Liz Hamson, editor of Propety Week

While the England football team kicked off the tournament playing the beautiful game beautifully, wouldn’t we all have preferred it if they had won ugly against Russia?

Conversely, wouldn’t it be great if the competing teams in the EU referendum had NOT resorted to ugly tactics. Unfortunately, and utterly predictably, that game got very ugly indeed this week as opportunists in the ‘leave’ camp hijacked the Orlando mass shooting to their own ends.

Pro-Brexit group Leave.EU posted a tweet urging people to: “Act now before we see an Orlando-style atrocity here before too long” and “Vote for greater security on June23. Vote #Leave.”

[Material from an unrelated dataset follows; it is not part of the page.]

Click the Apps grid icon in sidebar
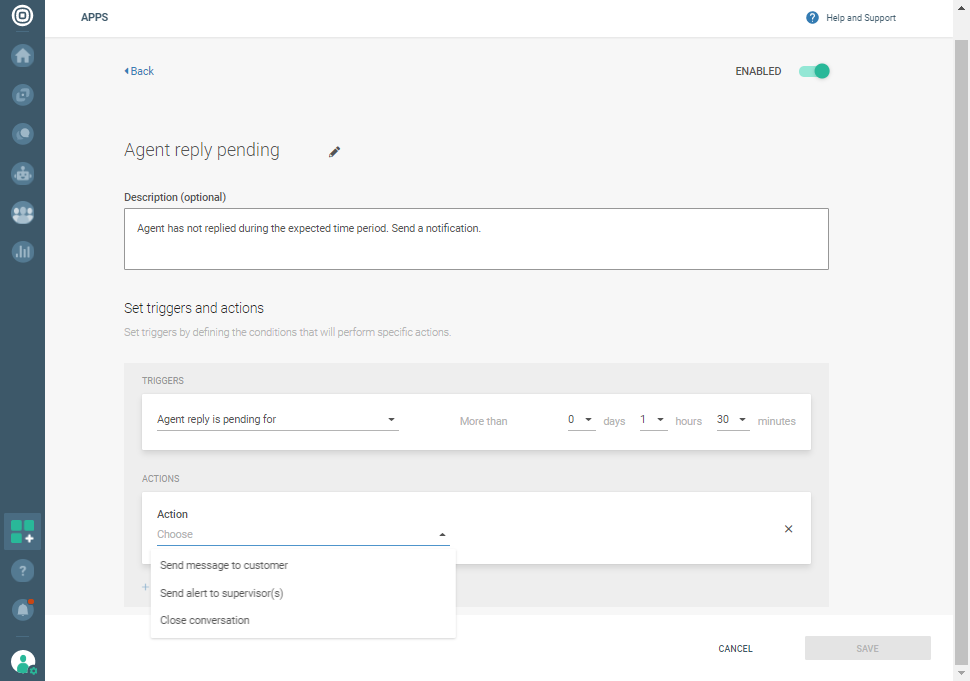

Tasteless in the extreme, the tweet was slammed by education secretary Nicky Morgan as “shameful” and even fellow Brexiteer Iain Duncan Smith condemned the comment, saying the tragedy had “nothing to do with this debate at all”.

It doesn’t, but that doesn’t stop people from shamelessly using it to stoke fears over Islamic extremism or making the all-too-easy leap to the issue at the heart of the Leave campaign’s rhetoric: immigration. The two camps are both waging fear campaigns, of course - the other centred on the economic impact of Brexit - and you could say that the head versus heart debate has been distilled down to these two issues.

If only it hadn’t been. The Brexit camp has gained an alarming amount of ground in the last few weeks, which means the industry could be in for a rough ride in the coming months.

Reflecting on 50 years in property, Sir Stuart Lipton said Brexit represented the biggest potential challenge facing the industry. A survey carried out by Property Week underscores his fears, with 58% predicting house prices would flatline or fall in London if we left and 62% forecasting a fall in foreign investment in the wider UK market.

Sir Stuart Lipton

Sir Stuart Lipton fears the wider-reaching impact of the EU Referendum

Some argue that this would open the door to domestic buyers and renters, but the feeling at the London Real Estate Forum this week was that Brexit could stall housing delivery just as the way as well as the will is found to tackle the crisis. During a debate I chaired on housing delivery, there was much talk of the importance of partnerships, build-to-rent and modular housing, with Berkeley Group supremo Tony Pidgley describing its new modular concept, The Urban House, as a potential “game-changer”.

Berkeley believes fewer homes would be built in the event of Brexit. “Staying in Europe will help us build more homes”, says Pidgley, adding bluntly: “We don’t have enough skilled workers in Britain and we need the labour.”

But while he is in the ‘remain’ camp, he thinks the general public are “so fed up with the politicians” they might vote for Brexit. I hope not and that common sense prevails. In the meantime, and in light of Steve Norris’s observations regarding the weather, I’ll be praying for sunshine next Thursday.